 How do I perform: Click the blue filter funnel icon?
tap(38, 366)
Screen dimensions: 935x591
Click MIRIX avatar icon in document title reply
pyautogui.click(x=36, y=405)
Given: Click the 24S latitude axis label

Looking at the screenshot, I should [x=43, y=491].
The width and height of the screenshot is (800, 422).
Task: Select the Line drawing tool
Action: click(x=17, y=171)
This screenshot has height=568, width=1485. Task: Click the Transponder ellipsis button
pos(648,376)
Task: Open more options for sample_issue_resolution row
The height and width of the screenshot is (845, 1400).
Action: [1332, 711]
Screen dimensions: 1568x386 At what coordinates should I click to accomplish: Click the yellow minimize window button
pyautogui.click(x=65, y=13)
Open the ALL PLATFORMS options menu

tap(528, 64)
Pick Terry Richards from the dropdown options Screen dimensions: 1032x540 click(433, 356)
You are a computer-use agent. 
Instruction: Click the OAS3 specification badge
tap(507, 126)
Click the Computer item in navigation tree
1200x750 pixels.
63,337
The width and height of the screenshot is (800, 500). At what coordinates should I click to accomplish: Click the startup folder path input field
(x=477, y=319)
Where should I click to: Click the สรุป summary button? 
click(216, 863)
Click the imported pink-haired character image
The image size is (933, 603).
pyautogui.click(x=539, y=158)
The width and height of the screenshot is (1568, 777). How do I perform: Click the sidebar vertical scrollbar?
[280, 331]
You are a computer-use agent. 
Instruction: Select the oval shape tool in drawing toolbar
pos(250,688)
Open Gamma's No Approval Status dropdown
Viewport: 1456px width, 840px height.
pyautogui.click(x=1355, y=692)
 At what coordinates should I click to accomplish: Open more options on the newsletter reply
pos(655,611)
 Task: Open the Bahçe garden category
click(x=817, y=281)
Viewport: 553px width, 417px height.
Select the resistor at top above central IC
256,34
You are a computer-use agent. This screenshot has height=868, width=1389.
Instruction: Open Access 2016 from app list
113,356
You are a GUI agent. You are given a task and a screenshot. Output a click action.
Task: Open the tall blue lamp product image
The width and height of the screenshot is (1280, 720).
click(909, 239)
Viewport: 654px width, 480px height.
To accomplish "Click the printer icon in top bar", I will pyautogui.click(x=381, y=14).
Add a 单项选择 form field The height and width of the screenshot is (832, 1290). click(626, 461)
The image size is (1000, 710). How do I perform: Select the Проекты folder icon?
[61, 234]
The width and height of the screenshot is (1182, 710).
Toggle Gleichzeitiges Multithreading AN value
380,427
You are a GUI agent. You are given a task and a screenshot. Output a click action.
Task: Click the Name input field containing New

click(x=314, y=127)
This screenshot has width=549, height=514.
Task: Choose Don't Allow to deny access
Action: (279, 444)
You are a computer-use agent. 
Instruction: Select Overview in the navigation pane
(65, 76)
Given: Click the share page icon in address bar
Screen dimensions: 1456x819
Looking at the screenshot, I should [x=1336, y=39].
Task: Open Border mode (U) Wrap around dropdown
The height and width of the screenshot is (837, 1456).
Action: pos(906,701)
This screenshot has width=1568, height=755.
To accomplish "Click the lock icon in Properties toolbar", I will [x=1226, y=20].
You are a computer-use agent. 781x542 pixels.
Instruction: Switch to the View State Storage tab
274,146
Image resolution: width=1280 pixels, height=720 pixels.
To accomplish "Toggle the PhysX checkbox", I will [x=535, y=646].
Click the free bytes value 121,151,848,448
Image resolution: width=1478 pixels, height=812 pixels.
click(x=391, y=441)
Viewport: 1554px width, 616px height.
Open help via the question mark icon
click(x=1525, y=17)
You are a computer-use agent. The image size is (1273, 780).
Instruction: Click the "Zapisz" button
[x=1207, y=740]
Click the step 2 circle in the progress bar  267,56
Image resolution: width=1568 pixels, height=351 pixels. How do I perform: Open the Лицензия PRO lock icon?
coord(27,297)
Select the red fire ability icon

┄┄┄┄┄┄┄┄┄┄┄┄┄┄┄┄┄┄┄┄

EXERCISE DIRECTIONS :: Pull from the listing above every line that contains the word "Toggle" and copy each one.

REPLY TO THE TASK ::
Toggle Gleichzeitiges Multithreading AN value
To accomplish "Toggle the PhysX checkbox", I will [x=535, y=646].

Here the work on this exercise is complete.